Oui, c’est assez paradoxal. Quand Trump est arrivé au pouvoir en 2016, il était extrêmement négatif à l’égard du Mexique pour plusieurs raisons, non seulement à cause du commerce, mais aussi de l’immigration. Mais le Mexique est le grand gagnant du rapatriement du secteur manufacturier et de l’éloignement avec la Chine. Cette politique a profité au voisin immédiat des États-Unis, qui est devenu très attrayant en raison des coûts plus faibles et de sa proximité. Donc oui, le Mexique en a bénéficié, mais le pays doit se méfier de l’approche extrêmement punitive de Trump en matière d’immigration mais aussi sur d’autres questions. Il y a beaucoup de contre-courants à surveiller, même si l’on partage une frontière avec les États-Unis.
Où se situe le Canada dans ces contre-courants? On a déjà dit que Trump et son équipe font partie des architectes de l’ACEUM. On peut espérer que si cette équipe retourne au pouvoir, l’entente sera honorée.
La présidence de Trump s’est avérée très perturbante pour le Canada.

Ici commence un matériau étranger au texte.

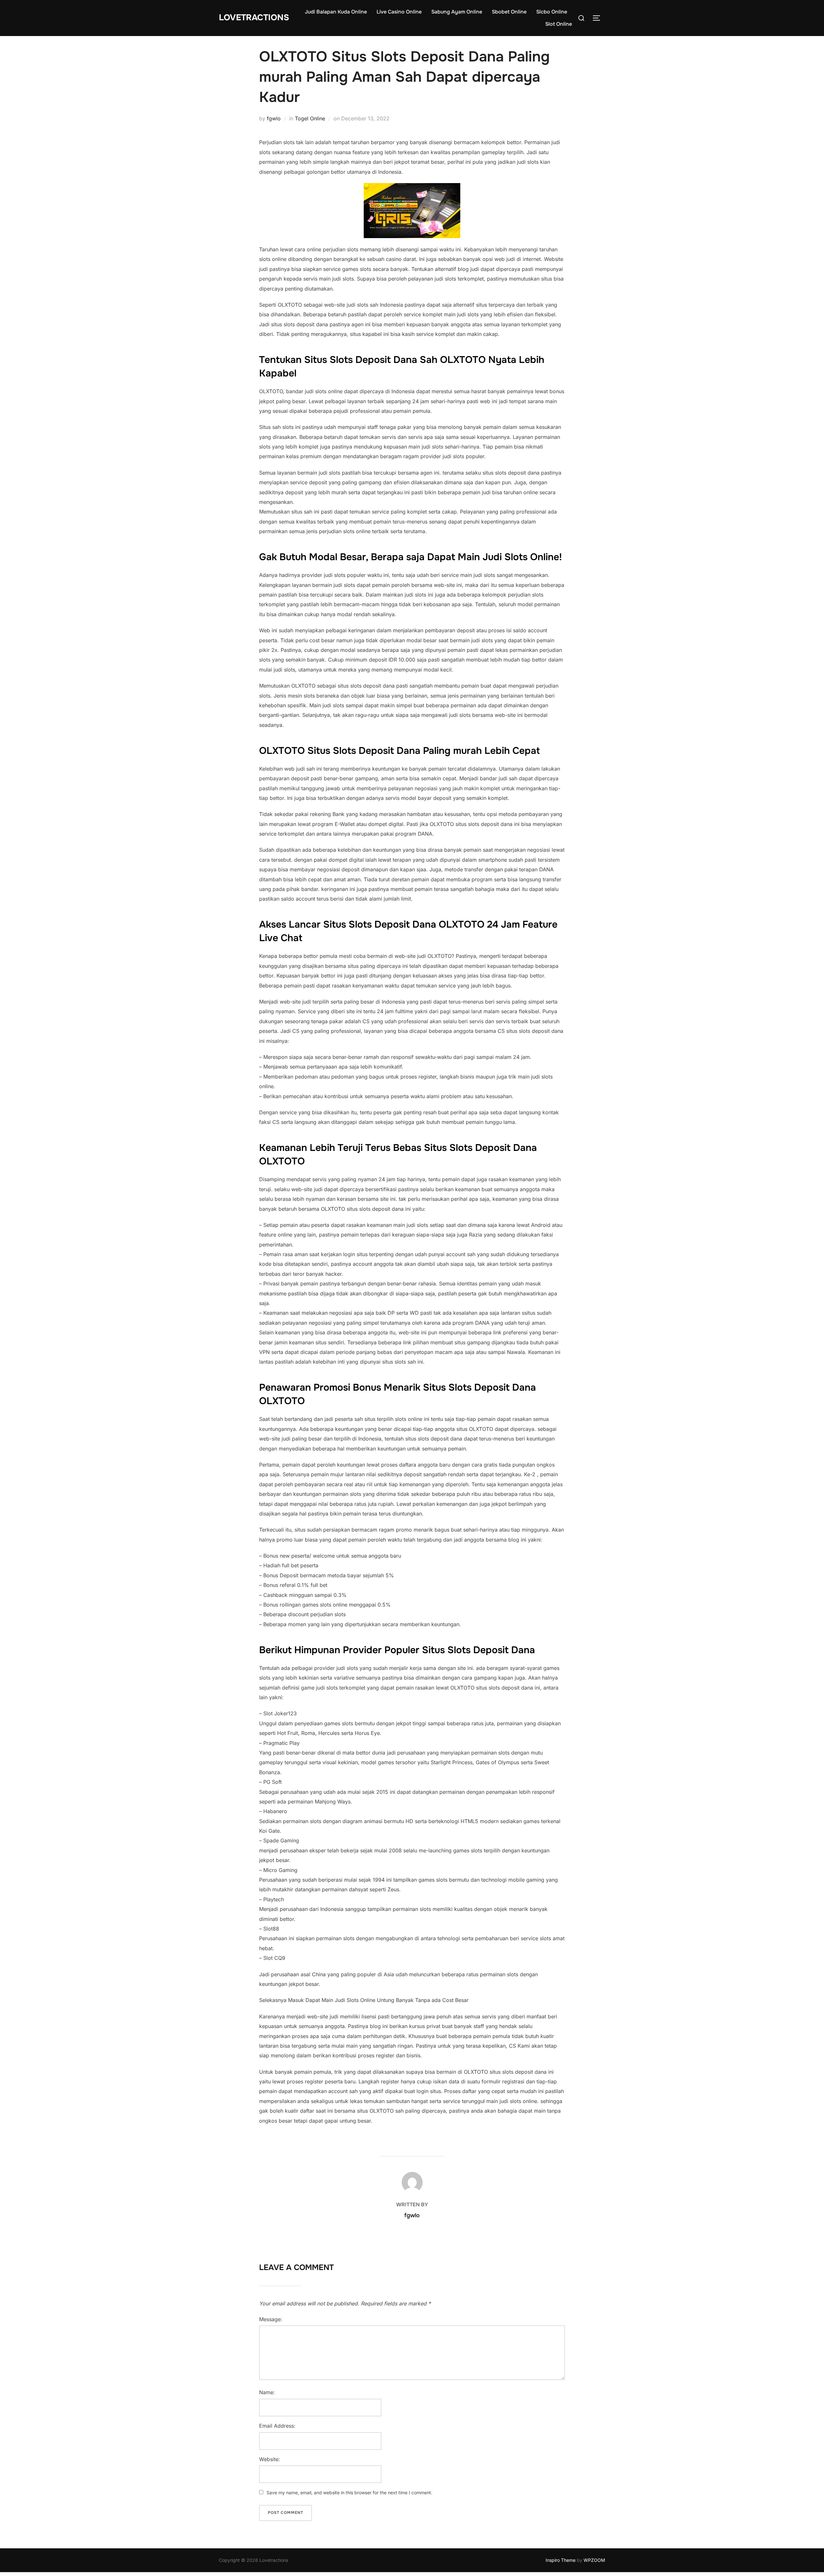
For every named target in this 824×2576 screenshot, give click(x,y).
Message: (270, 2319)
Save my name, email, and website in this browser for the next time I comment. (349, 2492)
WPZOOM (594, 2560)
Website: (269, 2459)
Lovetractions (254, 17)
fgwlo (274, 118)
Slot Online (558, 24)
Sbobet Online (509, 11)
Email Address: (277, 2426)
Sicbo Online (551, 11)
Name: (267, 2392)
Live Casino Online (399, 11)
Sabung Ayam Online (456, 11)
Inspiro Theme (561, 2560)
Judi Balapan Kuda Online (336, 11)
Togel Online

D’abord, l’ALENA est devenu l’ACEUM, après un processus long et compliqué. On a aussi subi une hausse punitive des tarifs douaniers sur l’acier et l’aluminium. Trump entretenait des relations très acrimonieuses avec Trudeau qui était déjà premier ministre à l’époque.
Il ne faut pas s’attendre à avoir d’excellentes relations avec Trump. Mais soyons clairs, Trump et Biden ont tous deux adopté une position plus isolationniste. Pour eux, ce sont les États-Unis qui priment. Ils sont axés sur la politique industrielle et la volonté de reconstruire et de soutenir le secteur manufacturier américain.
Et le Canada n’a pas nécessairement sa place dans ce projet. Le Canada va devoir s’armer de beaucoup plus de lucidité quant à ses relations avec les États-Unis. On doit veiller à ce que nos industries soient compétitives et nous intégrer à la chaîne d’approvisionnement américaine.
Et avoir ces conversations au niveau des États.
Tout à fait, parce que les grands projets de Biden pour les infrastructures et les semi-conducteurs comportaient beaucoup de dispositions pour acheter américain. Le Canada va donc avoir des relations plus tendues avec les États-Unis quoi qu’il en soit, parce qu’on se dirige vers un monde plus isolationniste.
Mais il ne faut pas oublier, comme vous l’avez dit tout à l’heure, qu’il reste encore... combien de jours avant le scrutin?
280.
Oui. Il peut se passer beaucoup de choses. Même en deux semaines, le contexte peut changer. Est-ce que vous surveillez les évolutions de ce côté? Qu’est-ce qui pourrait changer en cours de route?
Beaucoup de choses peuvent changer. Tant de choses peuvent changer les sondages à l’approche d’une élection. Cette fois-ci, il y a beaucoup de facteurs très spécifiques. Les deux candidats sont âgés et pourraient avoir des problèmes de santé. L’un des candidats a des démêlés avec la justice.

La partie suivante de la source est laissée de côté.